Source: Associated Press

Los Angeles Times

*

Opinions from some of the nonpermanent members of the U.N. Security Council:

ANGOLA

“I don’t think it’s the sort of compromise that we were looking for or that we can support, not yet.” -- Ambassador Ismael Gaspar Martins

BULGARIA

“The cooperation of Iraq remains insufficient.” -- Ambassador Stefan Tavrov

CAMEROON

“At this stage, the council recognizes that Iraq has not yet taken the final opportunity offered by the council.” -- Ambassador Martin Belinga-Eboutou

CHILE

“The use of force can only be invoked once all peaceful means to disarm Iraq have been exhausted.” -- Foreign Minister Maria Soledad Alvear Valenzuela

GUINEA

Foreign Minister Francois Lonseny Fall says Guinea is in favor of inspections but understands they cannot go on indefinitely.

MEXICO

Iraq must “rapidly change its attitude.” -- Foreign Minister Luis Ernesto Derbez

PAKISTAN

“The best assurance of success in ensuring Iraq’s disarmament of weapons of mass destruction is the unity of the council.” -- Ambassador Munir Akram

SPAIN

“Disarming Iraq is not a question of more inspectors or more time. This, to quote a French thinker, is merely a strategy of impotence.” -- Foreign Minister Ana Palacio

Advertisement

SYRIA

Iraq’s destruction of Al-Samoud 2 missiles “is a tangible and material evidence of this cooperation that can neither be considered deceptive nor insignificant.”-- Foreign Minister Farouk Shareh

*

IRAQ: U.N. Ambassador Mohammed Douri, “It seems that the possibility of a war of aggression being launched on Iraq has become imminent, regardless of what the Security Council decides...”

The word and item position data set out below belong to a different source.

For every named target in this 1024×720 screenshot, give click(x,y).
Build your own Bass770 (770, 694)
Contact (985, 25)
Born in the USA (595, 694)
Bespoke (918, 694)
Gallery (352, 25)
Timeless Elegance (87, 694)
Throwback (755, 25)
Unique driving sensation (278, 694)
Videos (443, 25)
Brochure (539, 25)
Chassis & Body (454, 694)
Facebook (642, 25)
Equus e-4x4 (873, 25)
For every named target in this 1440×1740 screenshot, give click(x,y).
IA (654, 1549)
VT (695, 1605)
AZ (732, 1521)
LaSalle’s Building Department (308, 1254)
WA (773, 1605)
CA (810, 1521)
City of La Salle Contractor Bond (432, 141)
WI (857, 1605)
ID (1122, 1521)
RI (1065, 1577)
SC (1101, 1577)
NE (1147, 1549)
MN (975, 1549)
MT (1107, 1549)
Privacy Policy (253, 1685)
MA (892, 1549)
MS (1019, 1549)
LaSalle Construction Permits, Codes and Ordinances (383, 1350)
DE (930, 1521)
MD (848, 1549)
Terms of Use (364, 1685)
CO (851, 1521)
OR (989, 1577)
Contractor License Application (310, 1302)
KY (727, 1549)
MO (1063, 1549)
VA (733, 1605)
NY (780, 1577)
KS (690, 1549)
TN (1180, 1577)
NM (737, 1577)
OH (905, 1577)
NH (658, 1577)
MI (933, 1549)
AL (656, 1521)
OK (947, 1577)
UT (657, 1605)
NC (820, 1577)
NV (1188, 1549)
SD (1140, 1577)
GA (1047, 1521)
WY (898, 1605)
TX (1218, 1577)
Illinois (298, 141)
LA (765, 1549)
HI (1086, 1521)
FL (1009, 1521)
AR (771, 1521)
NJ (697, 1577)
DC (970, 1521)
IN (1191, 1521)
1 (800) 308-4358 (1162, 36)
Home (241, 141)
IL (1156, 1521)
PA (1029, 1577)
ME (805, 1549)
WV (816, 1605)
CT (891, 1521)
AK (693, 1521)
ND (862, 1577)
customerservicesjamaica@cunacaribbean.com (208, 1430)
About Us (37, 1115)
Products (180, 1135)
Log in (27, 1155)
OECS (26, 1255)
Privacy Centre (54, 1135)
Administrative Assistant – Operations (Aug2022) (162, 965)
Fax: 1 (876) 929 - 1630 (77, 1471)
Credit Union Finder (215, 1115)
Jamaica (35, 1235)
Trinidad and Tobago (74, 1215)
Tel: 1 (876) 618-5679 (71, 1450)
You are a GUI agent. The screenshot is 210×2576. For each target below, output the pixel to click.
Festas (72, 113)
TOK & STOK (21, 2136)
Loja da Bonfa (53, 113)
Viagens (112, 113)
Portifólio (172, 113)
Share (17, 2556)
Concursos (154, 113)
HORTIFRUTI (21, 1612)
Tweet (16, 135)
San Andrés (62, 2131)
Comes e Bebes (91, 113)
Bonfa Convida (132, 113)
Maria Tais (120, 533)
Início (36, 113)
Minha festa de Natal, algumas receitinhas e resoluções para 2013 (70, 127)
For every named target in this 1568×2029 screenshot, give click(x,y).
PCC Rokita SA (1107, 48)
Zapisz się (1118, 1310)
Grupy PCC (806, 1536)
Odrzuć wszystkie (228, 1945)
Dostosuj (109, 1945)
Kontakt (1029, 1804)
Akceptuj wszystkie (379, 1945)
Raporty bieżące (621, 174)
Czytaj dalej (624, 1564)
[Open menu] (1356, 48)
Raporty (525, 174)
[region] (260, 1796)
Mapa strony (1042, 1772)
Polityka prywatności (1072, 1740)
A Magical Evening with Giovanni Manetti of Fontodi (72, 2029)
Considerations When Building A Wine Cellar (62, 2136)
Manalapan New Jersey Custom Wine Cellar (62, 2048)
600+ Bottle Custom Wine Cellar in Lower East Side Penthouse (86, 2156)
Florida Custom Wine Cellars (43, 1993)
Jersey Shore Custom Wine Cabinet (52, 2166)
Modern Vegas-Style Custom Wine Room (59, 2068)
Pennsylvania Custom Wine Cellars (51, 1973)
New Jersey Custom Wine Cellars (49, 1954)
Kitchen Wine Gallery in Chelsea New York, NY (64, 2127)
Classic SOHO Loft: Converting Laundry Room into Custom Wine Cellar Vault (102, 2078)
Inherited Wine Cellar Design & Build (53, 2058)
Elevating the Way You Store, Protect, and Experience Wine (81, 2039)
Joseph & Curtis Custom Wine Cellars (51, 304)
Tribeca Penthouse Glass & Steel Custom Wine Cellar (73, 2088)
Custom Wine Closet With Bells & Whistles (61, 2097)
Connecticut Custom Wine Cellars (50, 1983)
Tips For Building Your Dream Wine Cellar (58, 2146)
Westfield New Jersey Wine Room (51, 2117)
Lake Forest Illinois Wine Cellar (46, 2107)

BRITAIN: Foreign Minister Jack Straw, “The progress that has been reported represents only the tip of the huge iceberg of unfinished business.”

GERMANY: Foreign Minister Joschka Fischer, “Peaceful disarmament is possible, and there is a real alternative to war.”

RUSSIA: Foreign Minister Igor S. Ivanov, “Russia is firmly in favor of continuing and strengthening the work of inspectors.”

CHINA: Foreign Minister Tang Jiaxuan, “We are not in favor of a new resolution, particularly one authorizing the use of force.”